Imagine if I first treat my "train" dataset in the following way. Here "albert" is encoded to 0. If I then treat my test dataset later, "albert" is encoded as 2, and will be treated differently by the next ML steps.

# Train
train = pl.DataFrame(
    {"to_encode": ["albert", "boris", "charles"]}
)
train.with_columns(
    [
        pl.col("to_encode").hash().alias("hashed"),
        pl.col("to_encode")
        .cast(pl.Categorical)
        .to_physical()
        .cast(pl.UInt8)
        .alias("encoded"),
    ]
).filter(pl.col("to_encode") == "albert")  # albert is encoded as 0 here

# Test
test = pl.DataFrame({"to_encode": ["daniel", "boris", "albert"]})
test.with_columns(
    [
        pl.col("to_encode").hash().alias("hashed"),
        pl.col("to_encode")
        .cast(pl.Categorical)
        .to_physical()
        .cast(pl.UInt8)
        .alias("encoded"),
    ]
).filter(pl.col("to_encode") == "albert")  # albert is encoded as 2 here

I could use a string cache to fix this, but I can't see a way of saving the string cache between sessions?

thomasaarholt commented 2 years ago

String cache solution, but I have to treat the train and test dataset in the same python session:

with pl.StringCache():

    train2 = train.with_columns(
        [
            pl.col("to_encode").hash().alias("hashed"),
            pl.col("to_encode")
            .cast(pl.Categorical)
            .to_physical()
            .cast(pl.UInt8)
            .alias("encoded"),
        ]
    )

    test2 = test.with_columns(
        [
            pl.col("to_encode").hash().alias("hashed"),
            pl.col("to_encode")
            .cast(pl.Categorical)
            .to_physical()
            .cast(pl.UInt8)
            .alias("encoded"),
        ]
    )

train2.filter(pl.col("to_encode") == "albert").vstack(test2.filter(pl.col("to_encode") == "albert"))

shape: (2, 3)
┌───────────┬─────────────────────┬─────────┐
│ to_encode ┆ hashed              ┆ encoded │
│ ---       ┆ ---                 ┆ ---     │
│ str       ┆ u64                 ┆ u8      │
╞═══════════╪═════════════════════╪═════════╡
│ albert    ┆ 2405933837371676327 ┆ 0       │
├╌╌╌╌╌╌╌╌╌╌╌┼╌╌╌╌╌╌╌╌╌╌╌╌╌╌╌╌╌╌╌╌╌┼╌╌╌╌╌╌╌╌╌┤
│ albert    ┆ 2405933837371676327 ┆ 0       │
└───────────┴─────────────────────┴─────────┘
ritchie46 commented 2 years ago

I think it make sense to allow a seeded StringCache.

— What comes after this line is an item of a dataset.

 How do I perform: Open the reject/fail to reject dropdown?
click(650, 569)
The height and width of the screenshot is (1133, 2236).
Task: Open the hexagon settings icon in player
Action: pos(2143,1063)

ritchie46 commented 2 years ago

Now that I think of it. That won't help. There is contention and also the string cache is dependent of the order.

A hash to any dtype exists, but may/will have duplicates. E.g. hashing to UInt8 is (pl.col(..).hash() % 255).cast(pl.UInt8) (255 values in u8).

ghuls commented 2 years ago

I think we need something like unify_dictionaries in pyarrow, which would allow to "fix" local string caches so both will encode the same string as the same integer: https://arrow.apache.org/docs/python/generated/pyarrow.ChunkedArray.html?highlight=unify_dictionaries#pyarrow.ChunkedArray.unify_dictionaries

ritchie46 commented 2 years ago

We actually have that. We use when appending. However, this still does not solve that the categoricals are not dependent of the discovery order.

I am inclined to think that you first must sort them, compute the categories and then unsort them again.